-- Supplied entries follows --
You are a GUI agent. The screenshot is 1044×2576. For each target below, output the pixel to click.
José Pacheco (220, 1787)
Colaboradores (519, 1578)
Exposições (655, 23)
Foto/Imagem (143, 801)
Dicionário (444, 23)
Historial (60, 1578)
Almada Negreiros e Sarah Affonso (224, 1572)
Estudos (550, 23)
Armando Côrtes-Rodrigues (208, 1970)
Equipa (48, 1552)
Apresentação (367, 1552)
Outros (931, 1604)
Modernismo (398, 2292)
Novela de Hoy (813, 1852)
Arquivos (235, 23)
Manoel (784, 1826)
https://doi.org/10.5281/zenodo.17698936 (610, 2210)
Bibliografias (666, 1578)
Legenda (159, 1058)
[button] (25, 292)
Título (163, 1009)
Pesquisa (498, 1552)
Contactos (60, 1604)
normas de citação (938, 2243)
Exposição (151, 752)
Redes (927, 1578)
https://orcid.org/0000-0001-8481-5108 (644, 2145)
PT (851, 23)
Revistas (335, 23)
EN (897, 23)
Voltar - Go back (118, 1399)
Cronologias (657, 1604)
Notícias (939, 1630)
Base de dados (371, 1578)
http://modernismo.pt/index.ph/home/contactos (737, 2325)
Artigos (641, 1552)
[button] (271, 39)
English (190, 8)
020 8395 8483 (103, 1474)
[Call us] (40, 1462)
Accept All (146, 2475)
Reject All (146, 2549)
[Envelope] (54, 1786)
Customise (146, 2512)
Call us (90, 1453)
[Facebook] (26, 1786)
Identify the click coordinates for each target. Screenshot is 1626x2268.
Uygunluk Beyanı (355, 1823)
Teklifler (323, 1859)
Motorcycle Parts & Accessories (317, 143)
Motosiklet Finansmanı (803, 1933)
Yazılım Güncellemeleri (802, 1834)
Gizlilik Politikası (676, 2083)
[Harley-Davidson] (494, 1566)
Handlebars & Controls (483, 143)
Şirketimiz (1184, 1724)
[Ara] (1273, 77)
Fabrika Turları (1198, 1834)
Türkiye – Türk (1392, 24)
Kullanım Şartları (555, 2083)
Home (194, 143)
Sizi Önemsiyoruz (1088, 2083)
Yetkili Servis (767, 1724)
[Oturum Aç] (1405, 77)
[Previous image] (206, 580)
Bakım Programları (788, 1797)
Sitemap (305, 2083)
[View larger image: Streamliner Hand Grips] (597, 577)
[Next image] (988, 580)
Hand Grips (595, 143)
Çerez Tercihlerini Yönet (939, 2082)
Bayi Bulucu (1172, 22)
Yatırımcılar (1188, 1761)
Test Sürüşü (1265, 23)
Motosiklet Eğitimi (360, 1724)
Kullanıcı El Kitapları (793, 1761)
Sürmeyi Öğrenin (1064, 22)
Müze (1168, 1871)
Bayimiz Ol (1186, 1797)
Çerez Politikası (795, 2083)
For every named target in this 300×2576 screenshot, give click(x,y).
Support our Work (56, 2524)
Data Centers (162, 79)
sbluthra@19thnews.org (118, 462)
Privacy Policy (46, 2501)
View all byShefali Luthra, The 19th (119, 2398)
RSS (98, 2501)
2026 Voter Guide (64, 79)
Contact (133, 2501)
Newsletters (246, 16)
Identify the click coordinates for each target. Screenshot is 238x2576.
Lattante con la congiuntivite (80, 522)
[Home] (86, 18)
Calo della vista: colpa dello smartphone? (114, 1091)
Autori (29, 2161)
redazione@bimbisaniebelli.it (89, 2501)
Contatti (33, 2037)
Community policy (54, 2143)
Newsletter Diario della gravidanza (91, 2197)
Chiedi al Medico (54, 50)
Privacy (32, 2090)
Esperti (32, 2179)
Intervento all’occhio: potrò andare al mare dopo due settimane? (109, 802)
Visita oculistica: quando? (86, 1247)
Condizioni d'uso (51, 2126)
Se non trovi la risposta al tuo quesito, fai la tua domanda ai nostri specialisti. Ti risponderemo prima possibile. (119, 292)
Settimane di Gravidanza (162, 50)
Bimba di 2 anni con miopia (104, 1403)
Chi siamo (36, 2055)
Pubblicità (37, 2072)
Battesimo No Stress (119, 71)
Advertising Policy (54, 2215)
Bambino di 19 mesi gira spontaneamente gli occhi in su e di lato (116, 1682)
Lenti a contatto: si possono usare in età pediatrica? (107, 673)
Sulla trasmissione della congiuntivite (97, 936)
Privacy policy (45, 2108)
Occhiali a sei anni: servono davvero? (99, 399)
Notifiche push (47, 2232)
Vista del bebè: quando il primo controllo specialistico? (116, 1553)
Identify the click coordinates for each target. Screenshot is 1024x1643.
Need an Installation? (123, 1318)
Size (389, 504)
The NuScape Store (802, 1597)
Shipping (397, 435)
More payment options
-- Supplied entries concluded --
Brief = The stretch of entries above that starts with the line containing "Bayimiz Ol (1186, 1797)" and goes on through the line containing "Calo della vista: colpa" is to be transcribed exactly, and no other line is to be transcribed.

Answer area =
Bayimiz Ol (1186, 1797)
Çerez Politikası (795, 2083)
For every named target in this 300×2576 screenshot, give click(x,y).
Support our Work (56, 2524)
Data Centers (162, 79)
sbluthra@19thnews.org (118, 462)
Privacy Policy (46, 2501)
View all byShefali Luthra, The 19th (119, 2398)
RSS (98, 2501)
2026 Voter Guide (64, 79)
Contact (133, 2501)
Newsletters (246, 16)
Identify the click coordinates for each target. Screenshot is 238x2576.
Lattante con la congiuntivite (80, 522)
[Home] (86, 18)
Calo della vista: colpa dello smartphone? (114, 1091)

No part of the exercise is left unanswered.